[WHAT TO DO]:
Below are the entries; return every line among them that holds the word "computer".

[Extracted records]:
********

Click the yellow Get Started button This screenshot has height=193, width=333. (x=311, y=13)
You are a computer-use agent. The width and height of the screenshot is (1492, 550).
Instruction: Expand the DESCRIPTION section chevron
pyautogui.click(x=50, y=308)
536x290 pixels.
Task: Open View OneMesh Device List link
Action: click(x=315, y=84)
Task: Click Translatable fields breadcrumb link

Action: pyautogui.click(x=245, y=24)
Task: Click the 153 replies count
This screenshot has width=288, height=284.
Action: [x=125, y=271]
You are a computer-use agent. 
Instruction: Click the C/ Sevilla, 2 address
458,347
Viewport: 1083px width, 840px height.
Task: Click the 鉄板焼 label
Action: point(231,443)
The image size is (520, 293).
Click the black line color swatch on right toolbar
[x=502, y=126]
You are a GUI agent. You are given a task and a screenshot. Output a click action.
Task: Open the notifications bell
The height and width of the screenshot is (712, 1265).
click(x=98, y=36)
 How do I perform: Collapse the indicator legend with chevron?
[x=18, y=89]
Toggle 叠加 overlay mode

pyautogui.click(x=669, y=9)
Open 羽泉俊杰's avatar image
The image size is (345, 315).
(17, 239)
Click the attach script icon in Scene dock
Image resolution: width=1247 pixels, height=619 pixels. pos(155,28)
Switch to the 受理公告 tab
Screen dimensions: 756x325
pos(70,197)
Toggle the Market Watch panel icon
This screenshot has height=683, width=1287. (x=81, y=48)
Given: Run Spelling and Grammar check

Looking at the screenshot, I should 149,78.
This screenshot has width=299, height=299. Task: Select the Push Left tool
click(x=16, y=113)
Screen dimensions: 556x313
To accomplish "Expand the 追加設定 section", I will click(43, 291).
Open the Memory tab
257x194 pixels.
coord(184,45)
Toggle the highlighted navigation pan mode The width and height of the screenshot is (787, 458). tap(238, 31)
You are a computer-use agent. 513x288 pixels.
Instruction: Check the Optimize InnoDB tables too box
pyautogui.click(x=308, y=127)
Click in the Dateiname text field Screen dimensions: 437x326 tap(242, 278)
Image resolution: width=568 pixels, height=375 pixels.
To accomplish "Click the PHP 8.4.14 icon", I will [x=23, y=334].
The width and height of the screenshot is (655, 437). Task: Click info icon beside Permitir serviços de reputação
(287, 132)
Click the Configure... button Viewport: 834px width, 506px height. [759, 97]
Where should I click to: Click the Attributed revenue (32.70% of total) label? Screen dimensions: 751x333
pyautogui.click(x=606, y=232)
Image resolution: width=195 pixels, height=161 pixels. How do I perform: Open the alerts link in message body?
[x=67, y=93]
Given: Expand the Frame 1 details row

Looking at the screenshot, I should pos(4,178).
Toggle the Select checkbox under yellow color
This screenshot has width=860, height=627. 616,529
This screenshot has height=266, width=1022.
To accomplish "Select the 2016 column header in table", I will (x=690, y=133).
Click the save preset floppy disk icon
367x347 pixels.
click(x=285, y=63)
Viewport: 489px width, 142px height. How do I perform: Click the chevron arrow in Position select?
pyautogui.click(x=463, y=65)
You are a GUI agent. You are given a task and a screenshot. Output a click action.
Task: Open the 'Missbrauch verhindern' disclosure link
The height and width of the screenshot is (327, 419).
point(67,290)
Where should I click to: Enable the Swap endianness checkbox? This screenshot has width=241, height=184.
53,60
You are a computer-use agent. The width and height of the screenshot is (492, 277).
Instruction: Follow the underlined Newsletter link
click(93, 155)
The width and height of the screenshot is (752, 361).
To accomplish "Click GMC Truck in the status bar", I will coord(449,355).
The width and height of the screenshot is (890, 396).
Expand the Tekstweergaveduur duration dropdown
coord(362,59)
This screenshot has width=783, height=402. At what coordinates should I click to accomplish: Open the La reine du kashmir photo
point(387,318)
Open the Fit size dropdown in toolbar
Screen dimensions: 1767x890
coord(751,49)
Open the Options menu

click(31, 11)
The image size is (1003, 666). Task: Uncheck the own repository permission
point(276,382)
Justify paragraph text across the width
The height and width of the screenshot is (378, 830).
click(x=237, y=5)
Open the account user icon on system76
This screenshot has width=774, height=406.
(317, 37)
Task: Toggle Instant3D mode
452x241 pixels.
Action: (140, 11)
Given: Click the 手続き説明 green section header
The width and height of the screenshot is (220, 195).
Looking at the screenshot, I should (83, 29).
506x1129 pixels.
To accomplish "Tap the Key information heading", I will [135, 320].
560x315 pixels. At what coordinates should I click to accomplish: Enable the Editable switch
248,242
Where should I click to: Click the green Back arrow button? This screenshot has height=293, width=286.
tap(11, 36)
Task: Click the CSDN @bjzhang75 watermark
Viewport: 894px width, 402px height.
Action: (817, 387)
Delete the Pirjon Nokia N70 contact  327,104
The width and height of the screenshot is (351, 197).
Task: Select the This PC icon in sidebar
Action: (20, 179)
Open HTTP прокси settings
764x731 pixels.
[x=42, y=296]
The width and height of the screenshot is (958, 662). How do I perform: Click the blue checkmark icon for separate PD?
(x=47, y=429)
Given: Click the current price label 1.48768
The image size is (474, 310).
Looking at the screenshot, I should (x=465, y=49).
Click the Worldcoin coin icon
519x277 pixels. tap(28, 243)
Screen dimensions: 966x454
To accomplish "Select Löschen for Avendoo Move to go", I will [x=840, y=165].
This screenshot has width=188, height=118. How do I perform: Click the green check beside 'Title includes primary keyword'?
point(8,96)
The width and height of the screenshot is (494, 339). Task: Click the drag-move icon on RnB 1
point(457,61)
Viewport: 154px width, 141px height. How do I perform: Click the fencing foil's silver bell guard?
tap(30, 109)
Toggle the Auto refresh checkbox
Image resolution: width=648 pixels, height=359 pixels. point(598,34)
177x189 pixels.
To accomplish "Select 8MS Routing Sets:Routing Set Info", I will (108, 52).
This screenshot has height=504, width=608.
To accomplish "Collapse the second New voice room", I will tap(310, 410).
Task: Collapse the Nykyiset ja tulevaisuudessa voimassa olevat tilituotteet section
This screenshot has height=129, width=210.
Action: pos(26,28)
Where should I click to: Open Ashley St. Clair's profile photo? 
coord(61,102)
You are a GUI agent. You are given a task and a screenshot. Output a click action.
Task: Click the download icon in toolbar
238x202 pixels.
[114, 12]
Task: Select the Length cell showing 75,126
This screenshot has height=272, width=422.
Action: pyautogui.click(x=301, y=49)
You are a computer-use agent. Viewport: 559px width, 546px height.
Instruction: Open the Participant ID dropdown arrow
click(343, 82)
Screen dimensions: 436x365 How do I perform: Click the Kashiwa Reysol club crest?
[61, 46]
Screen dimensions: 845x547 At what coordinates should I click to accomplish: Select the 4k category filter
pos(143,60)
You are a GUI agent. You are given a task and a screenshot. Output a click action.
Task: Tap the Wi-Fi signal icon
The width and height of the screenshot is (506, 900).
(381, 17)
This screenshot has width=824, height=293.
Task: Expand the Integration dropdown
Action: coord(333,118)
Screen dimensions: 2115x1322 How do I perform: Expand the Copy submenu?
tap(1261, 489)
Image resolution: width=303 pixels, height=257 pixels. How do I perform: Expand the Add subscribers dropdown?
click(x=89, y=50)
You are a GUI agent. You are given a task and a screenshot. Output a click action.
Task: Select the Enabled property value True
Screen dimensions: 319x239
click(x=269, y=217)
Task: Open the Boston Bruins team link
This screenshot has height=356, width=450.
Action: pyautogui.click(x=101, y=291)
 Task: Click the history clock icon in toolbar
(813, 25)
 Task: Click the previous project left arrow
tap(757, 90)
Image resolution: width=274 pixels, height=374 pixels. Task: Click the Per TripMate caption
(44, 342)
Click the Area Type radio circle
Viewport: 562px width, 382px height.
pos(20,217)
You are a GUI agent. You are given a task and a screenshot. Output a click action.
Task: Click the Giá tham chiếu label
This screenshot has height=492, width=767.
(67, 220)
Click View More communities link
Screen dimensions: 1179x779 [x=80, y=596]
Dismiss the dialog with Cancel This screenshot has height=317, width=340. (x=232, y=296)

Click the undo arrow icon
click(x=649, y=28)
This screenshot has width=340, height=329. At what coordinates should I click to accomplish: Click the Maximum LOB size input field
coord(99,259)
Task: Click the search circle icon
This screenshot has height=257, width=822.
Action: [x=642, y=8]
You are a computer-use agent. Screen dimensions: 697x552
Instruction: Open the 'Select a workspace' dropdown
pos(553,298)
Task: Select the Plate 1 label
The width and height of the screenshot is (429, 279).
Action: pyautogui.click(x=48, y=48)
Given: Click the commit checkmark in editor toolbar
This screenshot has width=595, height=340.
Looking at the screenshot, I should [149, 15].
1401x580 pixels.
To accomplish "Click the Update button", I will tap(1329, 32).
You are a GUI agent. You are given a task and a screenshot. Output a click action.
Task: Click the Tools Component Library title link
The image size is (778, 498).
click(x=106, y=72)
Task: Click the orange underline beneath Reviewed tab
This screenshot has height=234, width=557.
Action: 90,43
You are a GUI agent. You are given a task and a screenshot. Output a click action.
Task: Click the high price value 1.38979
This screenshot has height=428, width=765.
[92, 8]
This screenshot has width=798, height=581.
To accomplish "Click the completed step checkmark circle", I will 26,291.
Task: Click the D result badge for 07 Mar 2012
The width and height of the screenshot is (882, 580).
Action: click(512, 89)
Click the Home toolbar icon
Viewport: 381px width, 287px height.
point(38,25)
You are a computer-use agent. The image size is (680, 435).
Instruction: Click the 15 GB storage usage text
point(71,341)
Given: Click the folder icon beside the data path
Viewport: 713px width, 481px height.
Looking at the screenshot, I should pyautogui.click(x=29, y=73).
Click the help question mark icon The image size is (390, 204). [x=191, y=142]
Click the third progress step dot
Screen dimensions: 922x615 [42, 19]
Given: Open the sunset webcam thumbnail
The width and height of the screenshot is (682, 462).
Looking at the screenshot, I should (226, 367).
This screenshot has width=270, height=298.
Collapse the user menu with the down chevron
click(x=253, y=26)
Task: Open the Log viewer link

********

[REPLY]:
You are a computer-use agent. The width and height of the screenshot is (1492, 550).
You are a computer-use agent. 
You are a computer-use agent. 513x288 pixels.
You are a computer-use agent. The width and height of the screenshot is (492, 277).
You are a computer-use agent. Viewport: 559px width, 546px height.
You are a computer-use agent. Screen dimensions: 697x552
You are a computer-use agent. The image size is (680, 435).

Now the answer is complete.